The same principle might be affirmed concerning the meetings of God's people, especially when Satan causes his activity to be felt in disturbing their unity, in bringing sin, through his temptations, into their midst, or in provoking the manifestation of the flesh. Want of power to deal with these things and to cast out the adversary may ever be traced back to the same cause as in the case of the disciples - unbelief, and failure in prayer and fasting. It is humbling to the last degree to have so often to acknowledge how ignorant we are of the enemy's devices, and, even when they are perceived, how impotent we are to frustrate them. We do not reckon sufficiently on the subtle activity of the foe, and, occupied with his instruments, we often overlook the hand by which they are wielded.
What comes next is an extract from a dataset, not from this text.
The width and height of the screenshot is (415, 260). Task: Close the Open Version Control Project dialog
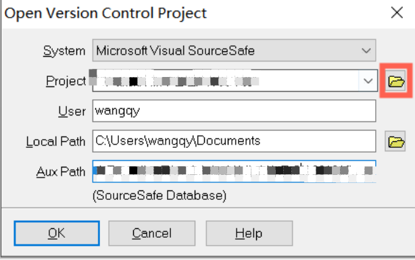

But if through grace we return to prayer and fasting we shall be brought into such intimate communion with the mind of God that our spiritual vision will be so quickened, and our confidence in Him will be so increased, as to enable us to act at the right moment with divine power, called in by a living faith, for the deliverance of God's people from all the efforts of Satan to mar their testimony. Let us then make constant supplication that God may be pleased to raise up servants who, being men of prayer and fasting, and distinguished by the activity of faith, shall find that nothing is impossible to them.